Canada’s economy saw a slight increase of 14,000 jobs in March, rebounding from significant job losses in the previous two months, according to Statistics Canada. The February Labour Force Survey had reported an unexpected decline of 84,000 jobs, catching many economists and analysts off guard.
Despite the recent setbacks, Douglas Porter, the chief economist at Bank of Montreal, emphasized that the marginal job growth should not be mistaken for robustness. However, he acknowledged the positivity of the stable unemployment rate of 6.7%. Both full-time and part-time employment figures remained relatively steady during March.

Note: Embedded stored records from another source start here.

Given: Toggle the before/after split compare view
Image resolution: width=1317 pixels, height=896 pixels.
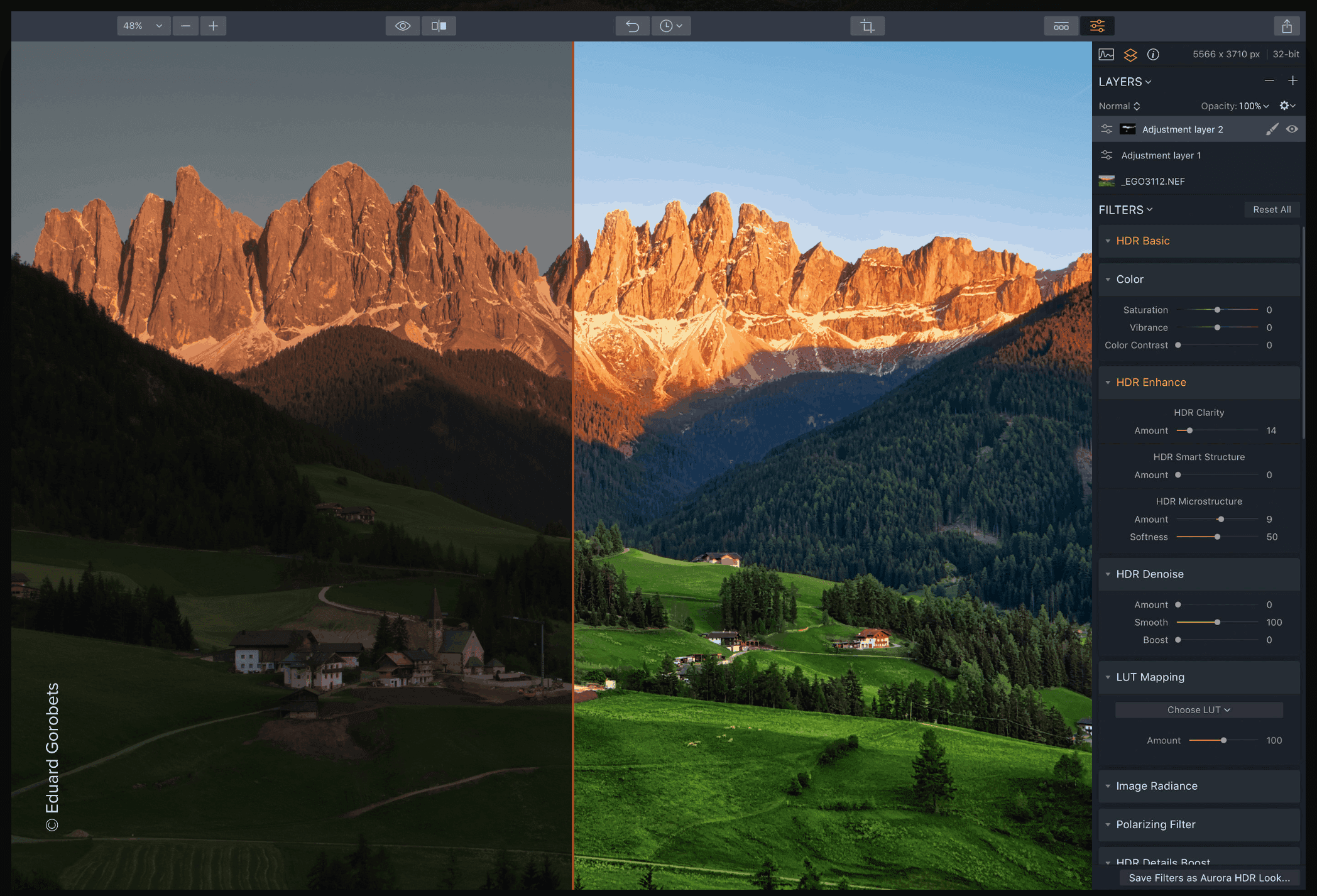Looking at the screenshot, I should (x=439, y=26).
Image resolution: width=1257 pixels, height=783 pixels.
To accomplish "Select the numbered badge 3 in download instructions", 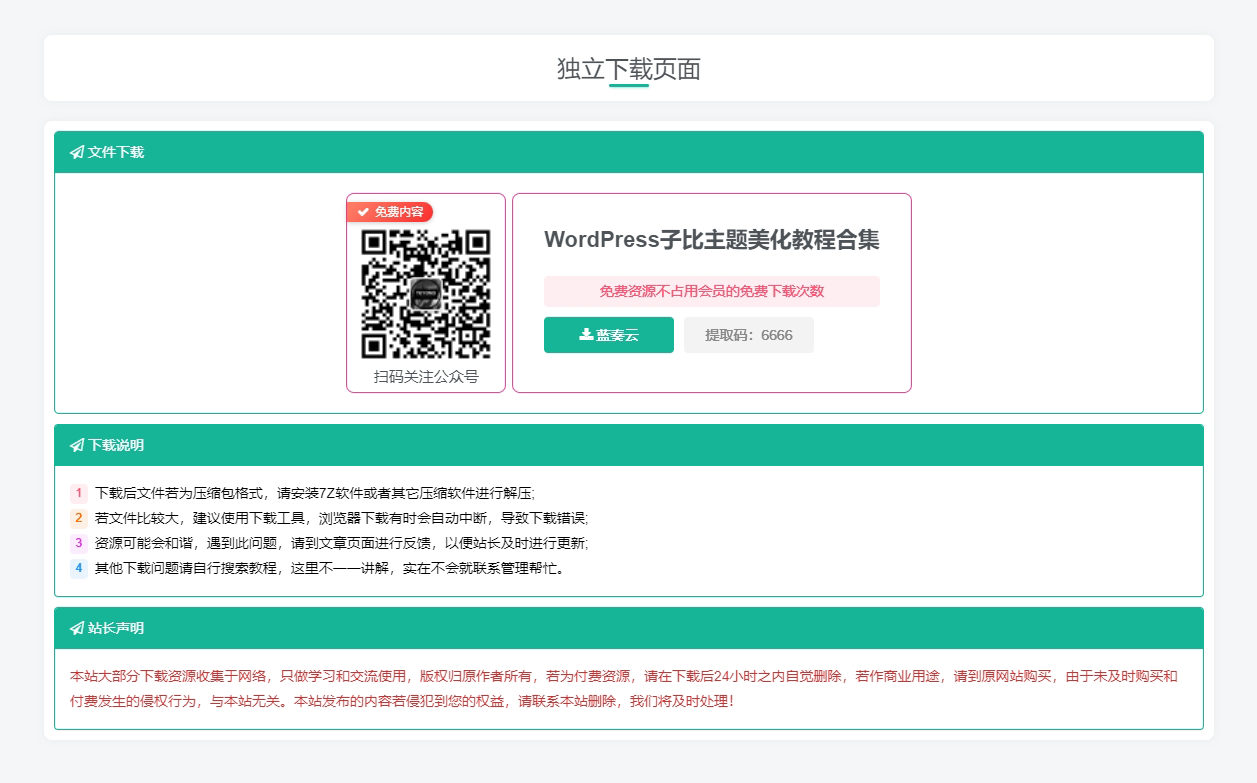I will pos(78,543).
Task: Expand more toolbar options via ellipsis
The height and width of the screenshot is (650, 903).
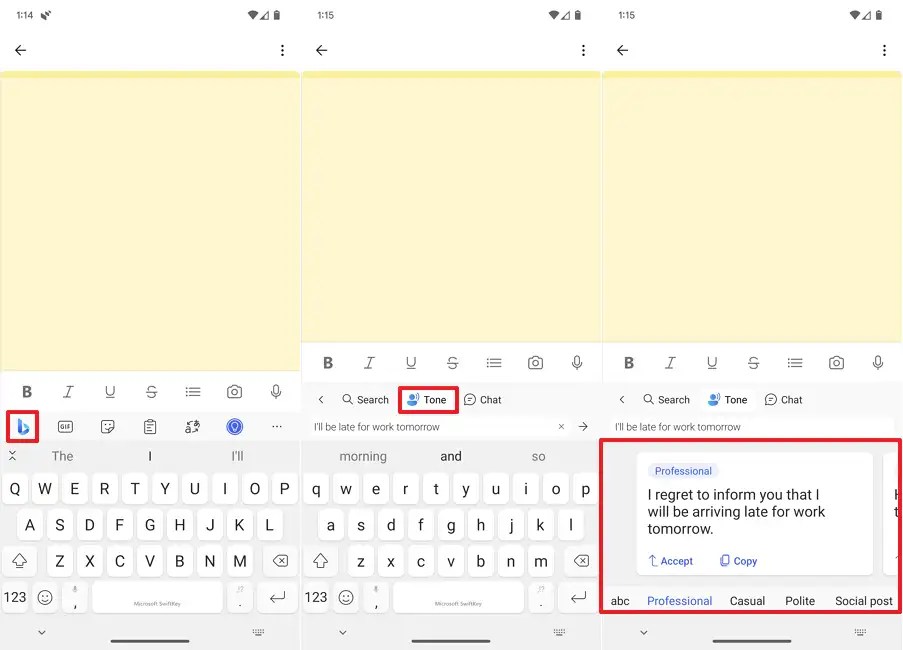Action: tap(276, 426)
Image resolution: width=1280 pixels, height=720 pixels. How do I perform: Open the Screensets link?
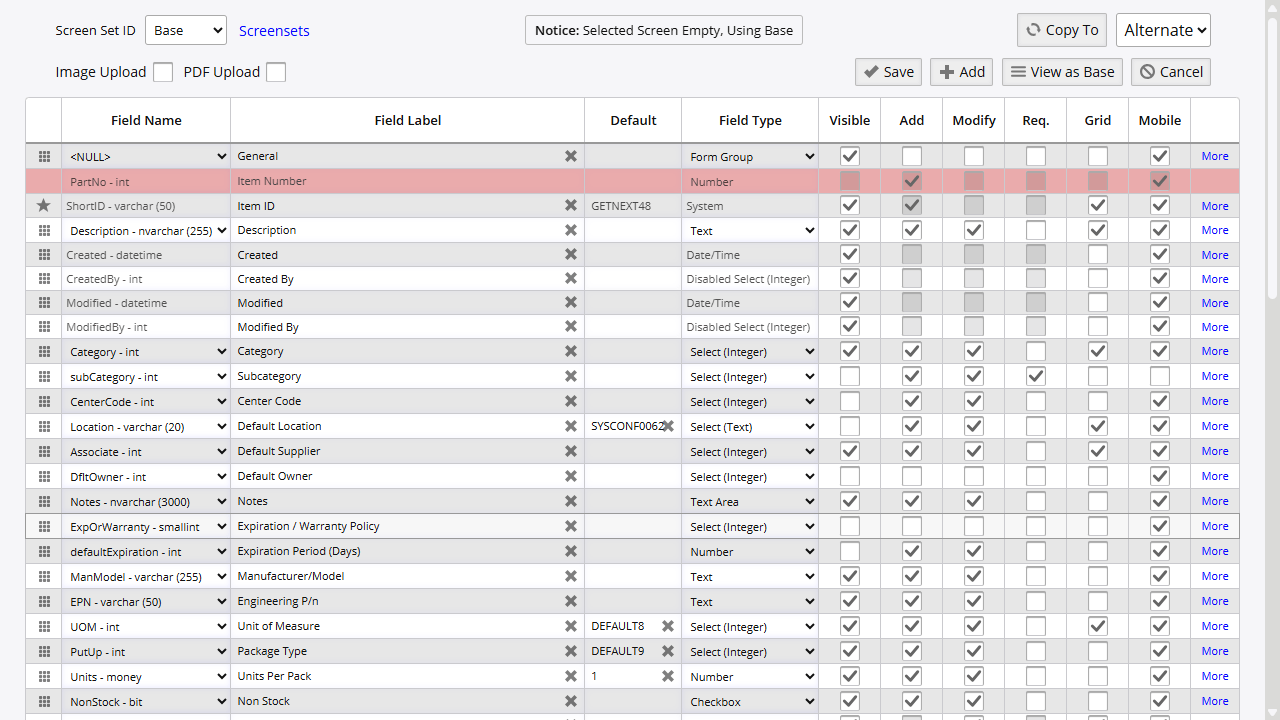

Noteworthy job gains were observed in the natural resources sector and the “other services” industry, encompassing areas like personal and repair services. Conversely, employment decreased in finance, insurance, real estate, and leasing sectors. The number of private and public sector employees remained largely unchanged, although public sector employment exhibited stronger year-over-year growth.
Average hourly wages experienced a notable increase of 4.7%, amounting to $37.73 per hour, marking the highest wage growth rate since October 2024, as highlighted by Statistics Canada. This wage hike will be closely monitored by the Bank of Canada, especially amid concerns about potential inflation spurred by rising energy prices.
The Bank of Canada is scheduled to announce its next interest rate decision on April 29.